Collected data:
============
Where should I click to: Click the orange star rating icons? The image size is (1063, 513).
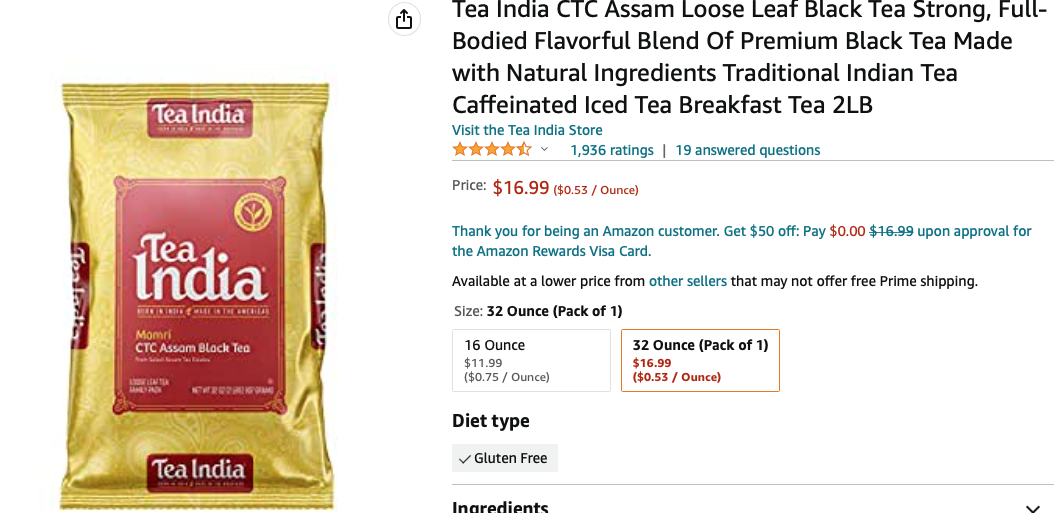click(491, 150)
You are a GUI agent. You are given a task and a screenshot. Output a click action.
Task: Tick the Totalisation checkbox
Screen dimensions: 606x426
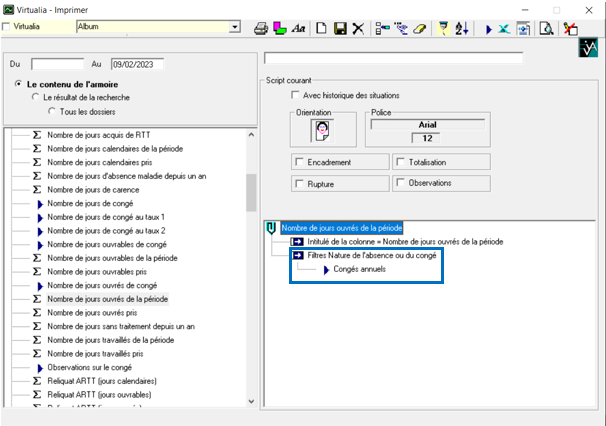(400, 161)
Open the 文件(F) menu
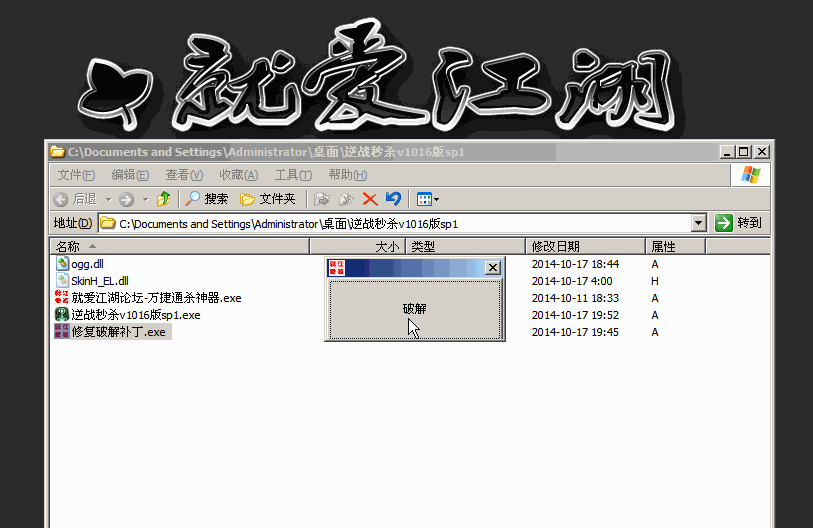813x528 pixels. point(76,175)
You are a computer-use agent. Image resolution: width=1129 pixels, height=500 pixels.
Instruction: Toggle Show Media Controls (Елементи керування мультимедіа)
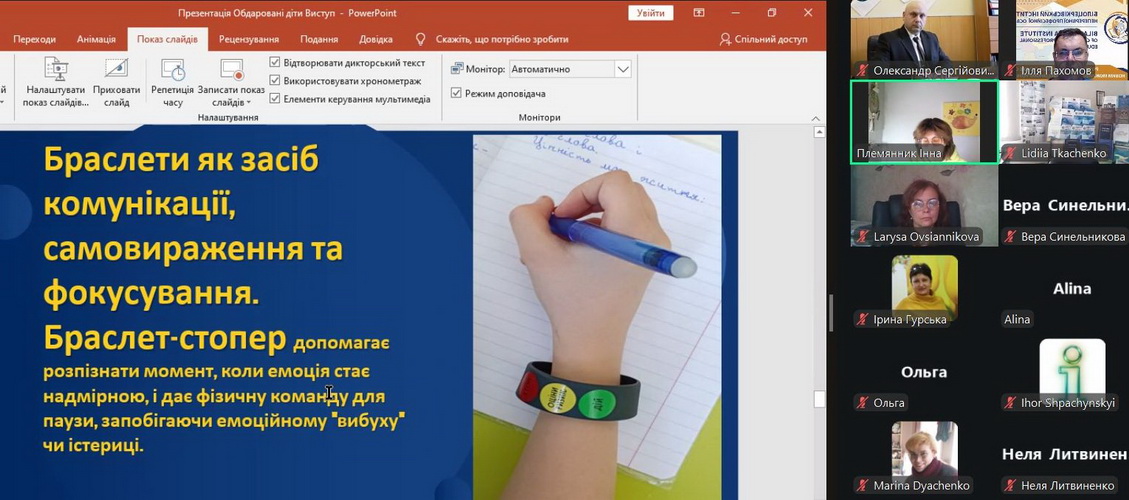[275, 99]
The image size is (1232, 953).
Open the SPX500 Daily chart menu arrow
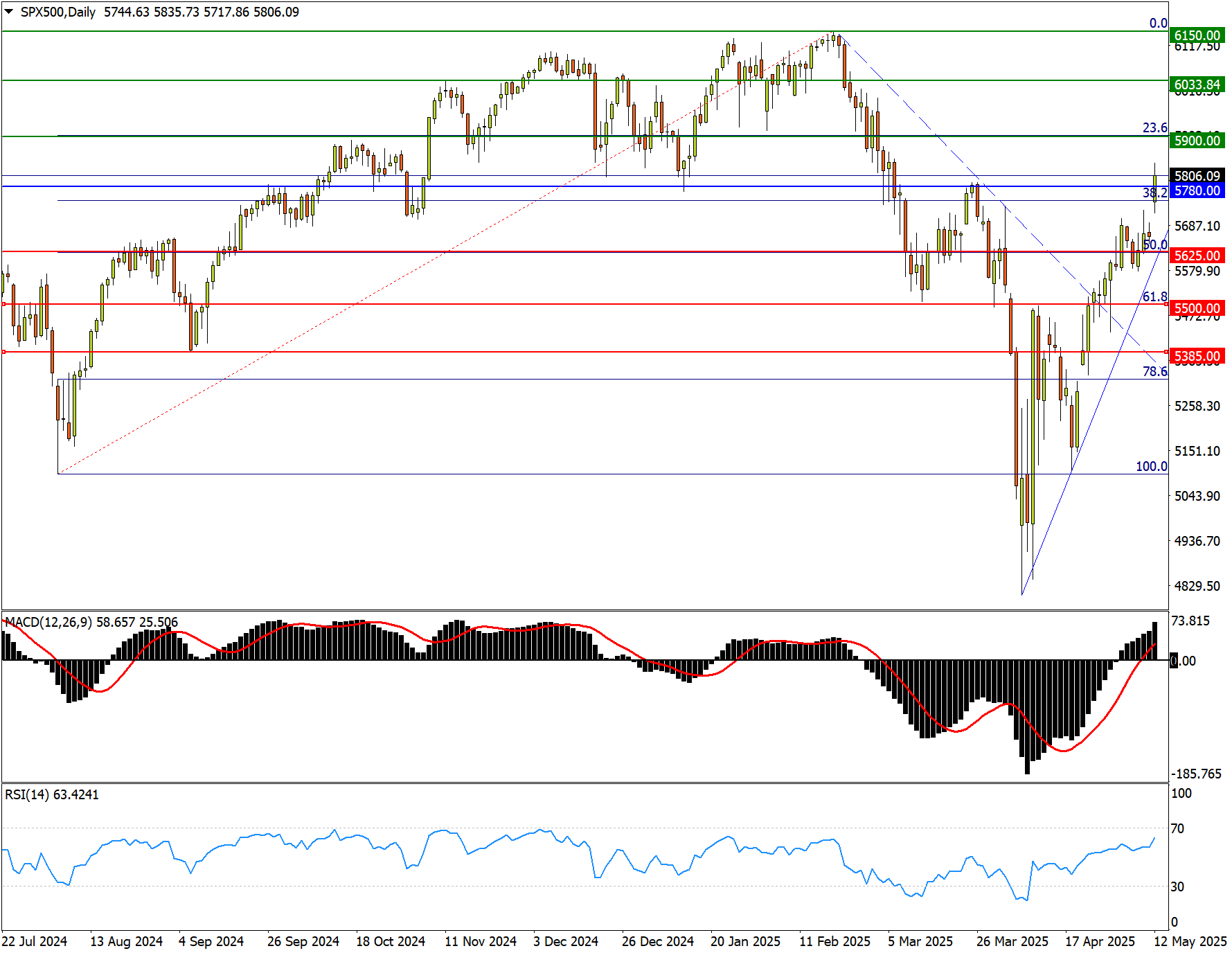[9, 12]
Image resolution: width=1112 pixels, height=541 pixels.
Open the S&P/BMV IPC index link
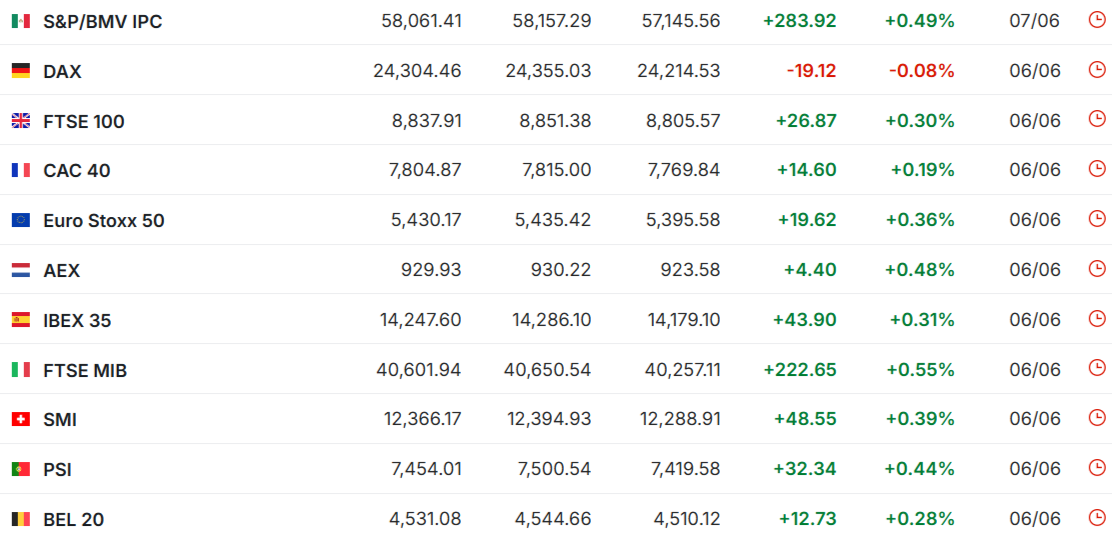pyautogui.click(x=103, y=22)
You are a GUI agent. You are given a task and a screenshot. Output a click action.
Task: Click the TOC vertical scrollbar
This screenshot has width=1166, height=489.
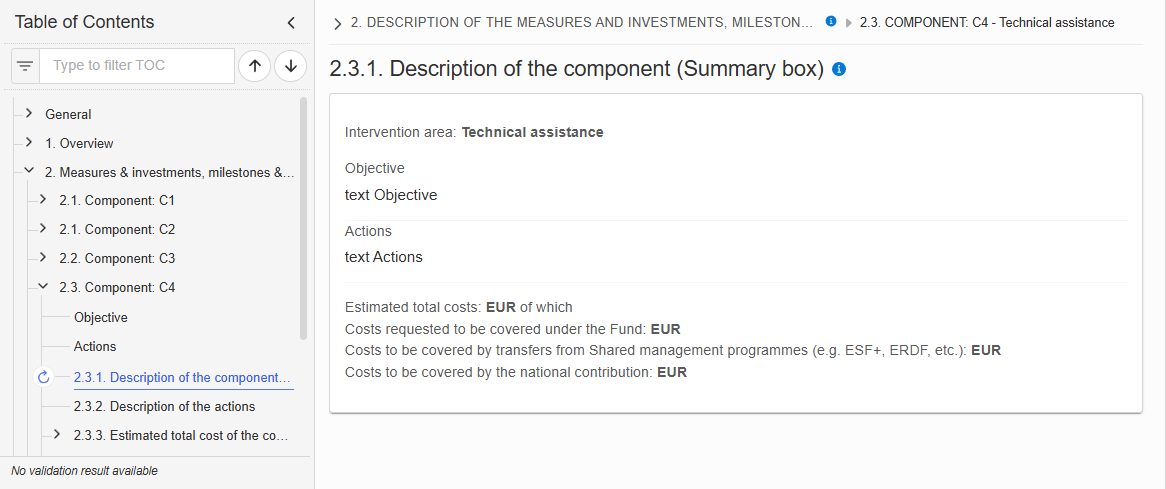click(x=303, y=218)
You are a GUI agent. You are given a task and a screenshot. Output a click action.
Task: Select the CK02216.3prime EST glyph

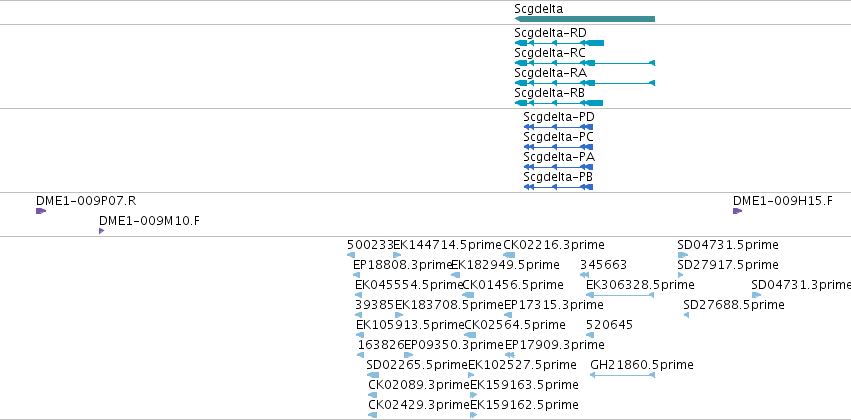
============
Short exercise →
Count the lines in the items above that contain the word "size", and reply with only that number.

Written answer →
2